Tenants may go through the leasing process only two or three times in their entire lifetime — yet they have to negotiate against seasoned professionals who negotiate leases every day for a living. Negotiating appropriate leasing terms is vital for a business owner as the amount of rent he pays will directly affect the company's financial bottom line.

Whether you are leasing a new location for the first time or negotiating a lease renewal for your business, here are two money-saving tips for commercial tenants:

Brokers: Friend or foe?

It is not uncommon for commercial tenants to believe the real estate agent or broker is working for them. However, it should be noted that the listing agent's commission is being paid by the landlord, and even an outside agent may be sharing that commission.

Remember, the more you agree to as a tenant, the bigger that commission check. The longer the lease term, the bigger the space leased, and the monthly rental amount are all factors that can drive up a bonus and motivate an agent to simply get your signature on the dotted line. After you sign a lease agreement, you may never work with or even see the agent again.

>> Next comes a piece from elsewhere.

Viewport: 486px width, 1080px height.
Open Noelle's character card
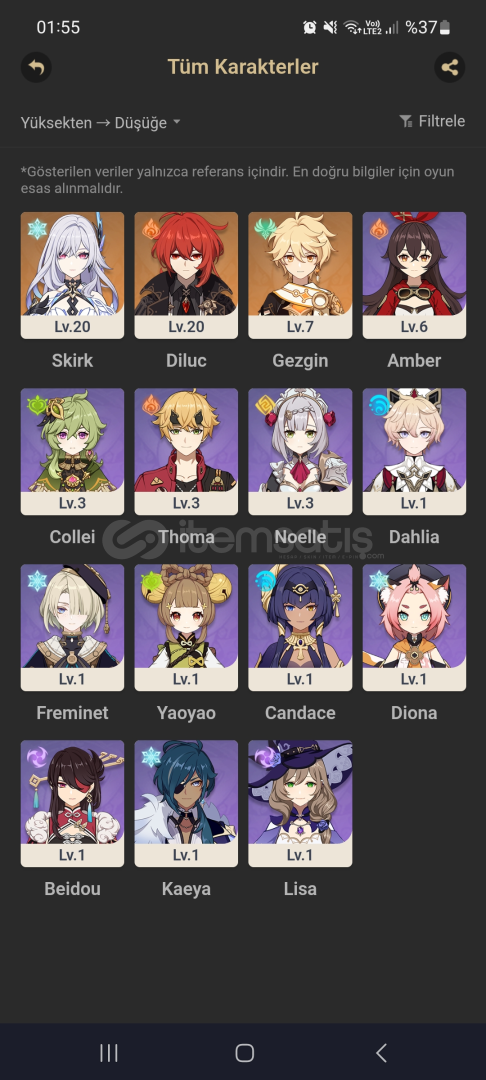(300, 451)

Whether a landlord-paid agent can represent two masters, you will have to decide for yourself. Brokers and agents do a great job, but who are they doing that job for and who is paying them to do it? Even the most altruistic agent can't serve two masters equally.

Meet the landlord

Frequently, the property manager, realtor or leasing representative has some influence on who becomes a tenant in a commercial property, but they have limited decision-making power when it comes to your lease. While it is not always possible to meet in person, ask to at least speak with the landlord by telephone.

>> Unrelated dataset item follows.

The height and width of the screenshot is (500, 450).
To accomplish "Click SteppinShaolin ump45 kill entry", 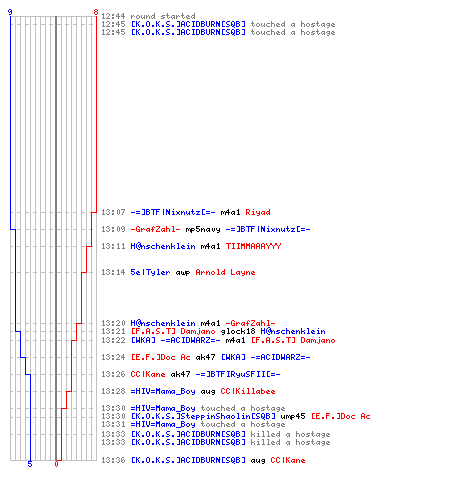I will [236, 416].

Be prepared for this call, and ask thoughtful questions:

  • How long have you owned this property?
  • How secure is your anchor tenant's tenancy?
  • Are you planning any major renovations to your property and, if so, when?
  • Are you planning to sell your property?

Even if you must do most of the lease deal though the landlord's representative, you can still call this rep back to clear up a few unresolved issues at the end. Doing this an also set a positive tone for your lease term.